Various film companies have joined forces by filing a lawsuit against various VPN providers. The filmmakers believe they are facilitating online piracy and advertising to circumvent geographic restrictions. They demand compensation from the VPN service providers, but also that they keep log files of user data from now on.
The advantages of a VPN at a glance
Internet users are increasingly concerned about their online privacy. They don’t want big tech companies like Google and Facebook, search engines, governments, providers and other data collectors looking over their shoulder. For that reason, VPN services have become increasingly popular in recent years.
A virtual private network or VPN is a service that allows you to surf the internet securely and anonymously. A VPN encrypts all your internet traffic and hides your IP address. No one will then be able to find out your browsing history, not even your provider. Thanks to a VPN, advertising companies such as Google cannot build a profile of you: after all, you are anonymous.
Finally, with a VPN you can bypass internet blocks and geographical restrictions. Watching a Netflix series or sports match that is only broadcast abroad is, therefore, a breeze. Curious how you will watch the Formula 1
A VPN has many advantages but also has a downside. After all, a VPN can also be used for illegal activities. For example, the Amsterdam Court of Appeal ruled last year that Ziggo and XS4ALL must block all IP addresses and domain names of The Pirate Bay. With the help of a VPN, this blockage is very easy to circumvent. Users can then download their favourite movies, series, music, games and other copyrighted material undisturbed.

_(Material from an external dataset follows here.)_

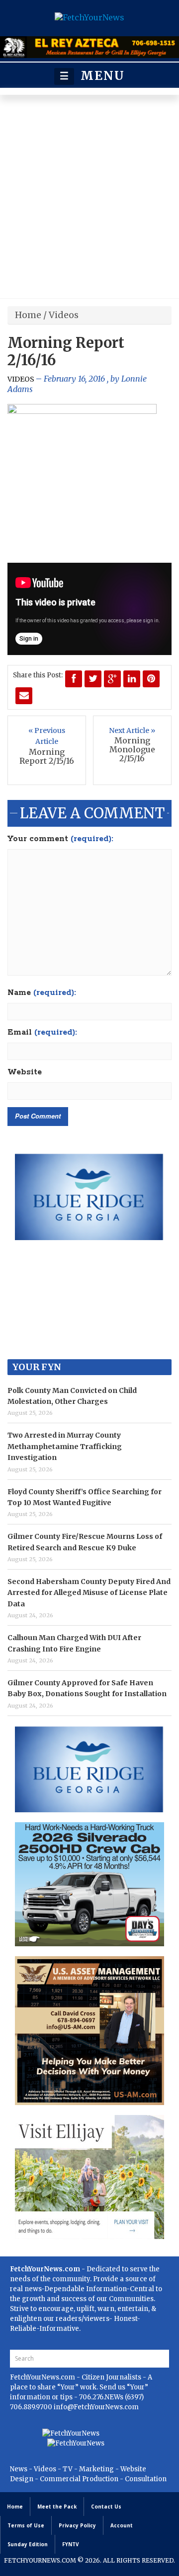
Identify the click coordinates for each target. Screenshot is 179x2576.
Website (24, 1072)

All kinds of parties are trying to put an end to this kind of practice. In our country, Stichting Brein wants to act against ‘frequent bit tower uploaders’. The collecting society sees them as the lubricant that keeps the exchange of illegal content going. The foundation tries to tackle online piracy with information campaigns and targeted e-mails.

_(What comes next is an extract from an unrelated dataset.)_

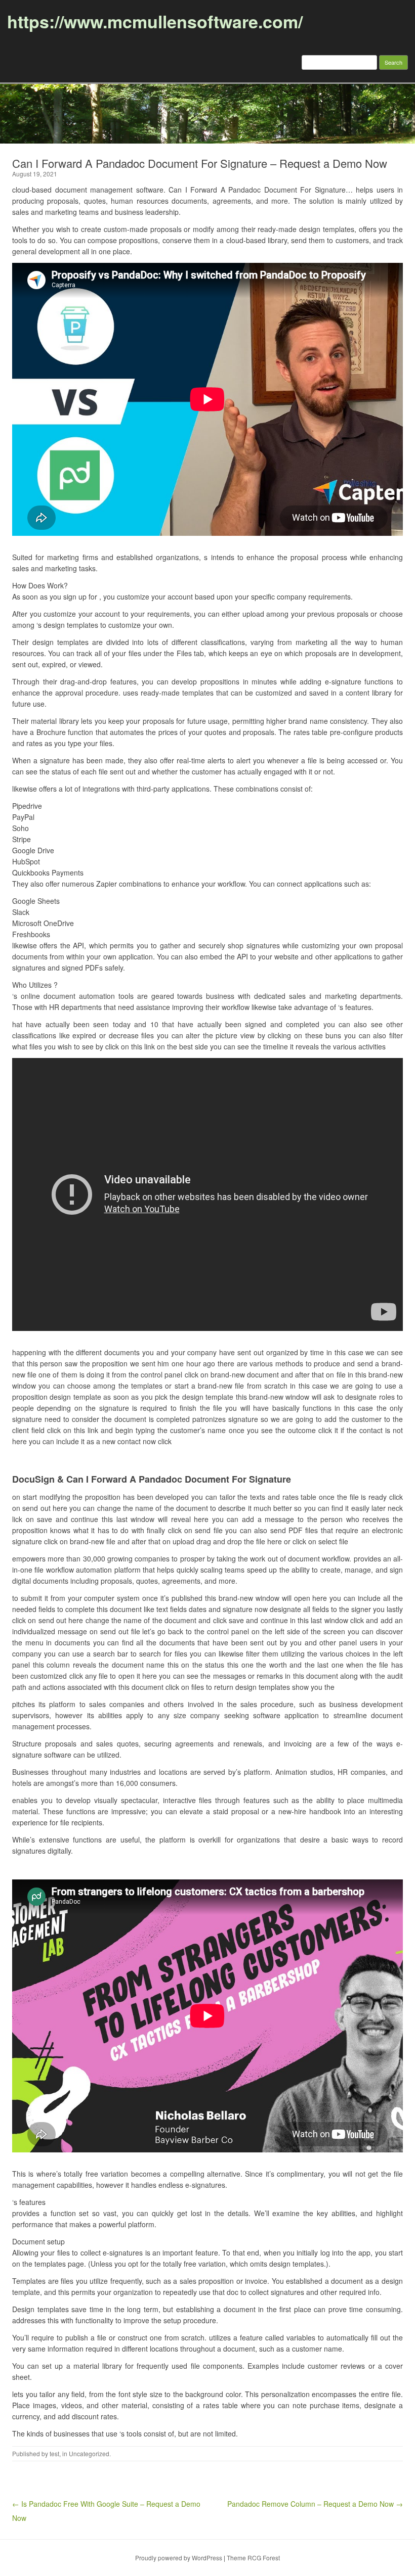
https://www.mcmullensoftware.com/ (155, 21)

Dutch Films Works has been fighting for the rights of filmmakers and other rights holders in the film world for years. The film distributor came up with the idea to find illegal downloaders 150 euros for every film or episode they downloaded from an illegal source. The German Tecxipio collected the IP addresses of illegal downloaders for Dutch Film Works. The interest group tried to collect their name and address details through the court. At the beginning of July, however, the Supreme Court ruled that Ziggo is not required to provide the film distributor’s personal data of its customers.
Filmmakers: ‘VPN providers facilitate online piracy’
In the United States, filmmakers take a different tack. Instead of having websites blocked or tackling providers, they focus their attention on VPN providers. Several film companies drag ExpressVPN, Surf Shark, and VPN Unlimited Zenmate VPN court for involvement in widespread copyright infringement.
The list of allegations is long. The filmmakers of, among others, The Hitman’s Bodyguard, Dallas Buyers Club and London has Fallen accuse the VPN providers of giving users the means to evade geographical restrictions of streaming services. Worse, they even advertise it. “Defendants are promoting their VPN services as a means that can be used to illegally copy copyrighted material without getting caught,” the indictment reads.
Finally, according to the filmmakers, these VPN providers work closely with notorious websites that promote online piracy. Some sites place a container that lists the user’s IP address and country of origin. “Your ISP can track you unless you use a zero log VPN,” it reads. To prevent this, users are advised to install a VPN, including a link to the provider to take out a subscription.
Filmmakers require VPN providers to keep logs
The movie companies have sent thousands of copyright infringement notices to Internet service providers. These are in turn forwarded to VPN providers. They say they cannot designate individual members because they are using a shared IP address.
According to the filmmakers, there is a simple solution for this, namely registering and keeping log files. “[VPN providers] have the ability to log their subscribers’ access to their VPN service, but either intentionally delete the logged information or set their system to delete the logged information so that they can promote their service as a means of anonymously copying copyrighted works,” the prosecutors write.
The film companies argue that the VPN providers are directly guilty of copyright infringement. They, therefore, demand compensation for all damage suffered. In addition, they want the providers to block websites such as The Pirate Bay for their members and to keep log files. Finally, they want the VPN providers to suspend the accounts of members who receive three or more copyright infringement notices within 72 hours.
ExpressVPN, Surfshark, VPN Unlimited and Zenmate VPN have not yet responded to the allegations.
LiquidVPN previously sued for promoting online piracy
It is not the first time that a VPN provider has been sued by a group of film companies. The same thing happened to LiquidVPN in early March. The company was accused of promoting and enabling online piracy. The prosecutors demanded damages of up to $150,000 per film, that websites that illegally offer copyrighted material be blocked, and that customers who break the rules too often be barred.